As I mentioned in an earlier post, John’s seat are amazing. We were right up front, literally feet away from the players, the media, all the officials. We were surrounded by a different type of fan from the ones in the Bleachers. These were the folks who could afford to own season tickets in the most prime location in the park. The conversations were about how long they had had their seats, how much the ticket prices would be hiked next year, who knows who, etc. In fact, John knew a number of people around us, many of whom he had not seen for a while. Everyone was taking pictures of each other, trying to keep the famous Wrigley Field scoreboard in the background.
As the game began, the crowd was crazy, and it only got crazier when the Cubs scored the first run in the bottom of the 1st inning. As someone pointed out, it was the first run scored by the Cubs at a World Series game at Wrigley Field since 1945. And generally, when the Cubs drew first blood, they were formidable.
Unfortunately the rest of the game was all Indians. The Cubs only scored one more run, and as the innings dragged on, the enthusiasm started to turn to dread. It was only last year that the Mets had swept the Cubs at Wrigley in the NLCS. That kind of memory sticks with you. But these Cubs don’t quit, or do they? Final score, Indians 7, Cubs 2.
I left the ballpark, walked until I found a bar I could get into, and drank until I felt a little better.
Game 5, Indians at Cubs, Wrigley Field
Could the Cubs really get swept again at Wrigley? No one believed it was possible. After all, tonight we had Jon Lester pitching, and throughout the postseason, these Cubs had always come back.
Once again I had standing room tickets–this time at the back of the Promenade. I had asked a few of the ushers the night before where they would stand if they had standing room tickets, and they suggested a spot behind home plate, up against the side of one of the ramps, so that there would be something to lean against. I got to the ballpark several hours early, thinking I could get in to one of the bars, grab something to eat, and still be one of the first people on line to get in. I didn’t realize that all the bars in the area were charging a cover charge just to get in the door, whether you were staying to watch the game or not.
So I decided I would take a walk and kill some time until it was time to get in line. As I was passing the ballpark, I noticed that there was no line at the restaurant that is attached to Wrigley on the Addison side. I asked the woman at the door what the deal was. She told me that anyone with a ticket could get in until they reached capacity. Once you are in the restaurant, you are already scanned into the game, and as soon as they open the gates, you can walk right in. Score.
I insinuated myself into sitting at a table with a very sweet couple, who had spent a fortune to be at the game. I ordered a burger, a glass of wine, and settled in for some good conversation. It was perfect, except for someone bumping into me and spilling wine all over my pants and my shoes. The waitress was great and brought me a replacement, as well as what was needed to clean myself off.

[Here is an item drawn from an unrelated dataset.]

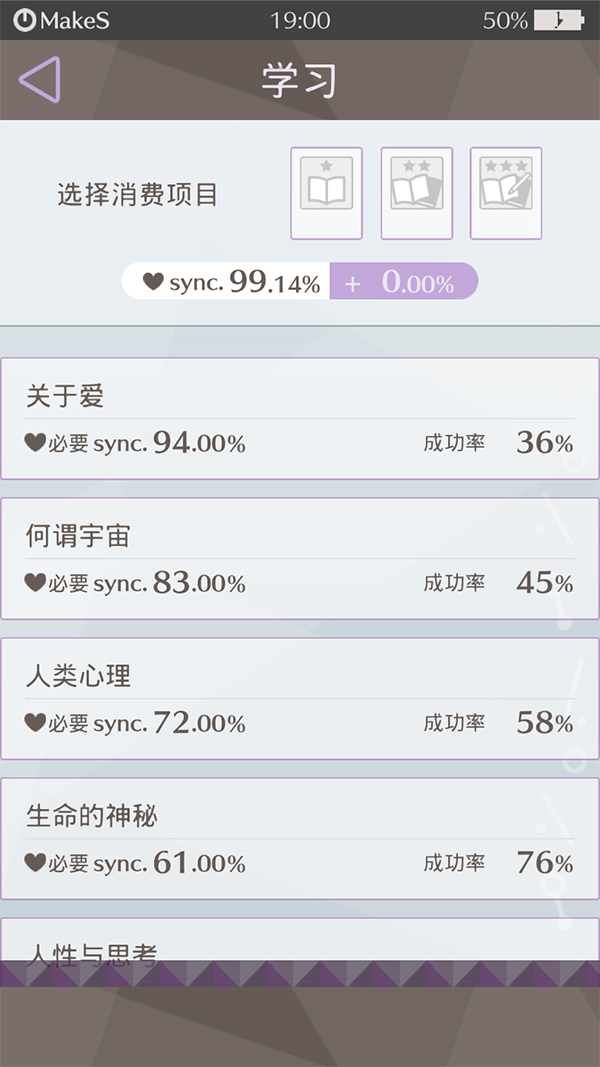Click the 学习 page title
The height and width of the screenshot is (1067, 600).
[298, 81]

I moved myself into position to be among the first people through the door and into the park. As soon as they doors opened, I ran up the ramps to the position that had been recommended to me. I tried out a few spots and finally settled on an area just to the first base side, against the ramp and in a spot where the entire field was visible. And there I stood for the 2 and a half hours until the game started. I was joined on either side by Indians fans. On one side was a couple who were originally from Cleveland, but now lived in Chicago. On the other side was a family that had driven in from Cleveland for the game. Since the Indians were one win away from winning the series, they wanted to be there if it were to happen tonight. We had several hours to talk, and it was all very respectful with no tension.
While I was waiting for the game to start, Jeff Santo and his wife Christie came by to visit me at my spot. We finally had a chance to catch up. We got the nice Indians fans to take our picture.

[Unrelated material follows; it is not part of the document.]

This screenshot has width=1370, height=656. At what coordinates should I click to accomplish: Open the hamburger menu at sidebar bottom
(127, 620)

As soon as the game began, I realized I had made one mistake in choosing my spot. The crowd in front of us stood up with the first pitch, and the guy directly in front of me must have been 7 feet tall, or at least it seemed so. When he was standing, he covered the entire field. I went over and politely asked him to just be aware that I couldn’t see anything when he was standing, and his mother, a woman as wide as he was tall, snapped at me “Do you know how much we paid for these tickets?” Not a very nice response, nor did the logic impress me. But I backed off. I realized that I should have positioned myself at the top of one of the aisles. File that away for the future. As the game wore on, there was less standing, and after a while, I was able to find a better position.

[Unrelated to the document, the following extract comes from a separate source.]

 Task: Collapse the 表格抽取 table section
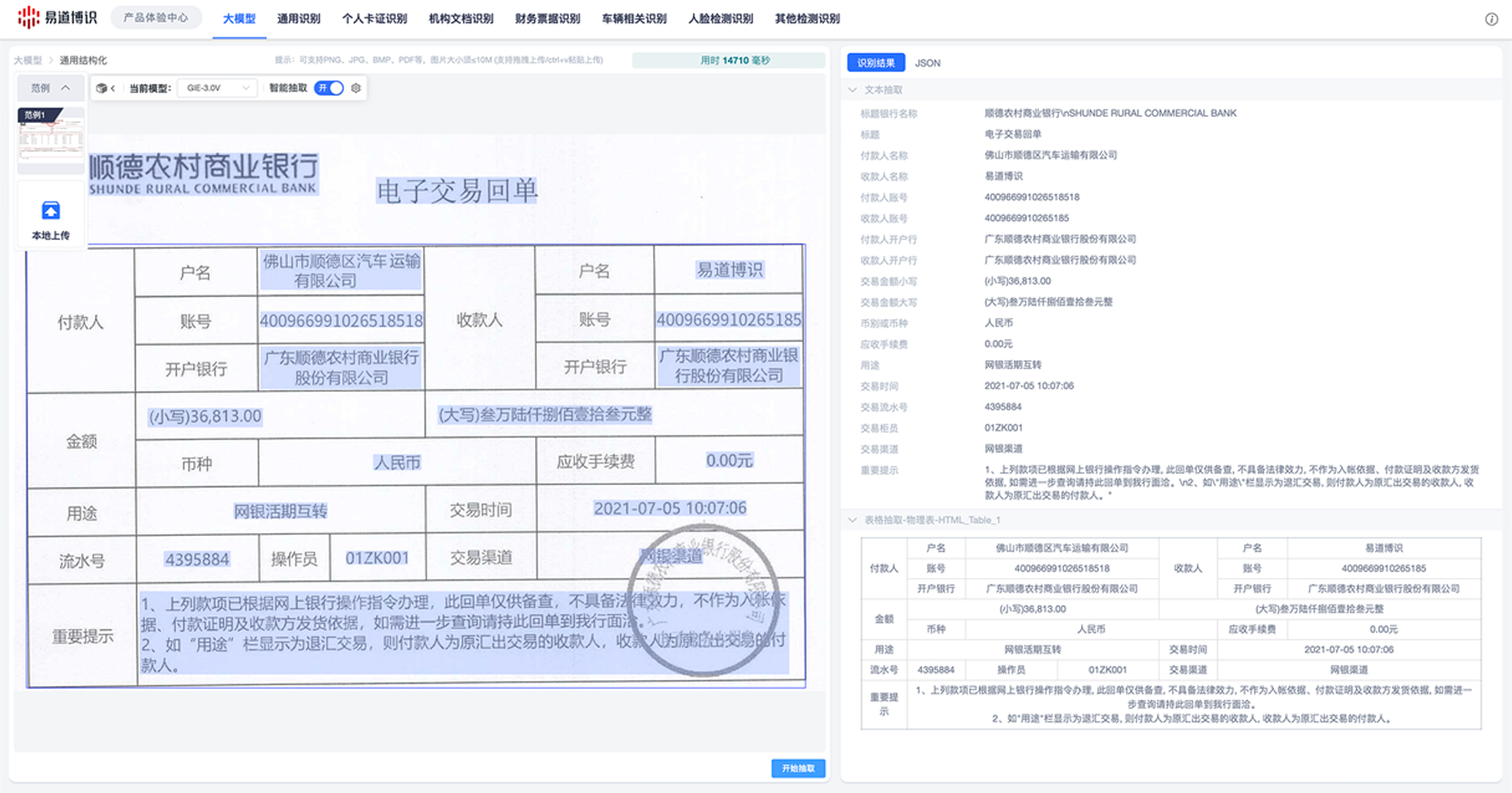tap(853, 520)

The game began with Lester striking out the Indians in order, and the crowd went wild. But a solo home run in the 2nd gave the Indians the lead and quieted everyone down. In the 4th inning, the Cubs offense finally came alive. Bryant hit his first home run of the series to tie the game, followed by 3 straight hits. By the end of the inning, the Cubs were up 3-1. When the Indians came back with a run in the 6th, it was definitely too close for comfort. Then Maddon brought in Chapman in the 7th. It was another of those moments where you know that by the end of the game, he’ll be hailed as a genius or be second-guessed to death.
Chapman was lights out, and he mowed down the Indians in a way that would have made Custer envious. With each out, the Indians fans on either side of me were staring straight ahead with hands in a prayer position. I could relate. When Chapman recorded his 8th out, the most in his entire career, there was a collective roar and a sigh of relief.
It was bedlam outside the park The Cubs had won a World Series game at Wrigley Field. They would live to play another day. Far fetched as it was at the time, I was convinced the Cubs were going to go all the way.
The series continues here.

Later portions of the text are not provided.